Task inputs Block Start

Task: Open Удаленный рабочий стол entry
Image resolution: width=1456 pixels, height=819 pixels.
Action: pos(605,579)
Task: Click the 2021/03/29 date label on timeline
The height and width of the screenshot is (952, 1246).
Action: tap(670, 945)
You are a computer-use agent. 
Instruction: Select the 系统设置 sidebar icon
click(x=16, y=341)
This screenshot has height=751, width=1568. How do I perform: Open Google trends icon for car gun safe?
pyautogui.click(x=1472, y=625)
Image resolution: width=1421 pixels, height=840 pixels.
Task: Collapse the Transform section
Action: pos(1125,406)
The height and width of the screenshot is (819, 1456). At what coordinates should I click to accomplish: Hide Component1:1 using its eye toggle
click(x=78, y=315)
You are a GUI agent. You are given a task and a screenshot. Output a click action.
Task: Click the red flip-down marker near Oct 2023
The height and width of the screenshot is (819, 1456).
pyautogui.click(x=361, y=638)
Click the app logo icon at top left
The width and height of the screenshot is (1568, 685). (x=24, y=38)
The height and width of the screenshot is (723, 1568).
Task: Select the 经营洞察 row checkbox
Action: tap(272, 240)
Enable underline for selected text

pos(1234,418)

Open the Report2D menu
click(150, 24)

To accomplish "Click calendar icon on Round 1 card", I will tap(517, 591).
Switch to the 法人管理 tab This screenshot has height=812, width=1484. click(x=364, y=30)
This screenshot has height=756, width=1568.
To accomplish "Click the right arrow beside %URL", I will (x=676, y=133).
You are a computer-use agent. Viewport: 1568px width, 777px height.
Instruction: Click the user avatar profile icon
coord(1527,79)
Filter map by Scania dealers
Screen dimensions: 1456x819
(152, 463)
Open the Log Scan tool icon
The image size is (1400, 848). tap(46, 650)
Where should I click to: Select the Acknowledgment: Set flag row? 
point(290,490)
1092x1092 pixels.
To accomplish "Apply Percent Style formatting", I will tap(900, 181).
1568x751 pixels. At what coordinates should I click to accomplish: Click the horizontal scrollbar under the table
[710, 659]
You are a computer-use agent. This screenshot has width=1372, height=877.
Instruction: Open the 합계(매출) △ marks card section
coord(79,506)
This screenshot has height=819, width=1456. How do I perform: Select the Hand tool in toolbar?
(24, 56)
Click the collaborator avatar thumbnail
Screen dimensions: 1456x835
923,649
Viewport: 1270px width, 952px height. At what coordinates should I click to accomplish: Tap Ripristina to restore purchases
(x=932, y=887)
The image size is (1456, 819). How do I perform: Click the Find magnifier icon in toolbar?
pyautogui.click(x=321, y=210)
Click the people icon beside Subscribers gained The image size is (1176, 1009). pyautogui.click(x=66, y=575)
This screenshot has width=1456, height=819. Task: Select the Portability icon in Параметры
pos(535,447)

Task inputs Block End

What to do: Nothing but a number should be returned: the count of lines in the listing that contain the string "will".

Written solution: 3